The specific statement about heaven and earth, yin and yang, left and right is repeated in the chapters called Dà Lùn, great treatises which discuss the five movements and six qi which govern climactic cycles and their influences on human life. In these chapters there is no doubt that the left and right being discussed is the movements of constellations and planets across the celestial firmament.

Yet when we come back to Great Treatise on the Resonances and Images of Yinyang we equally have no doubt the left and right here is with in out bodies. And this is the beauty of it, the sweeping of the innumerable stars across the night sky, the sweeping of trillions of cells through our blood stream are spoken of the same, they are the method and pathways of Yinyang. Outside this method and knowledge of the pathways allows a person to predict and understand happenings in the world around us, inside this method and knowledge allows a person to know themselves and others.

Within ourselves the pathways of Yinyang are the channel system of Chinese medicine, these models of the controlled chaos of our metabolism’s burning.

The method of Yinyang is the knowledge of how to tune the channels and this begins simply enough with the art of walking. Unlike all other mammals we need to learn to walk. We mistakenly think we mastered walking long ago when we first began strutting about as toddlers. But in reality we require a life long engagement with consciously directed movement to live optimally and the most basic pattern we need to master and continually remaster is the act of walking.

The transfer of weight from left to right with rhythmic regularity.
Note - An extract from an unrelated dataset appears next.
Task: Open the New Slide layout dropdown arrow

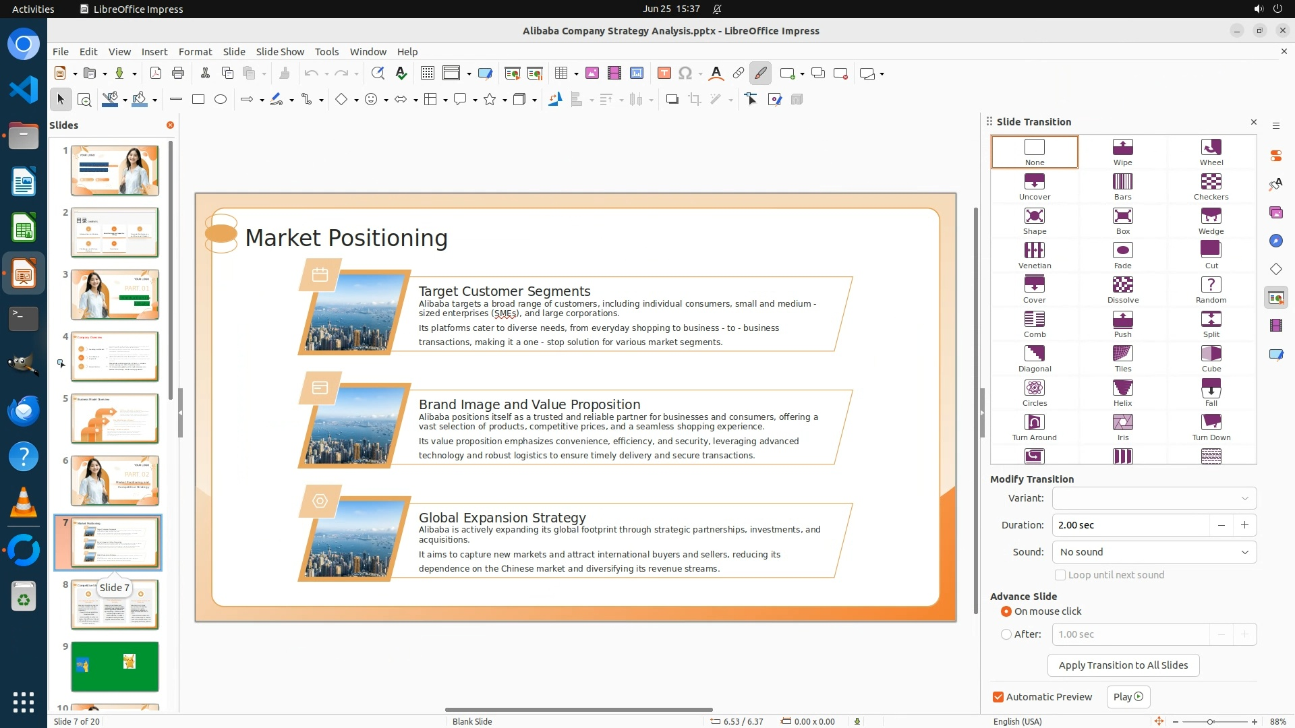Action: pos(802,73)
The rising and falling within the field of gravity, the mutual support of the minds eye, peripheral vision and centers of gravity, the swinging of arms and legs, all of this is the basic method of tuning and harmonizing the Yinyang of our bodies.

Walking comes naturally to us and everyone recognizes it’s benefits. Add to this the refined understandings of a physical culture attuned to the idea of Yinyang and channel theory and the benefits multiple. The basics of neigong, directing intention into dantian, raising the back, engaging the 虛靈頂勁 xū líng dǐng jìn, releasing tensions downwards into the feet all directly benefit the skill of walking and turn it into a consciously driven act of harmonization.

Applying our neigong to a simple walk around the block, a stroll in the park or a hiking trip connects us, weather we know it or not to the fundamental forces driving life on our planet and the cosmic dance in which we are embedded.

The arts of xingyi quan, bagua zhang and taiji quan take this a step further and base their cultivation methods on detailed and rigorous study of the dynamics of walking and being upright in the space between heaven and earth and here we find not only the health benefits both physical and mental but also a place we can study and research the theories of Yinyang put forth in the Chinese classics in a way that we can bring them into living reality. Through these arts we can cultivate a lived experience of the images and correspondences of Yinyang laid out for us in the Great Treatise of Suwen chapter five.

For me at least it is the way in which the Neijing is able to connect the smallest and simplest acts of everyday life to the greatest awe of being alive that keeps me coming back to it’s pages.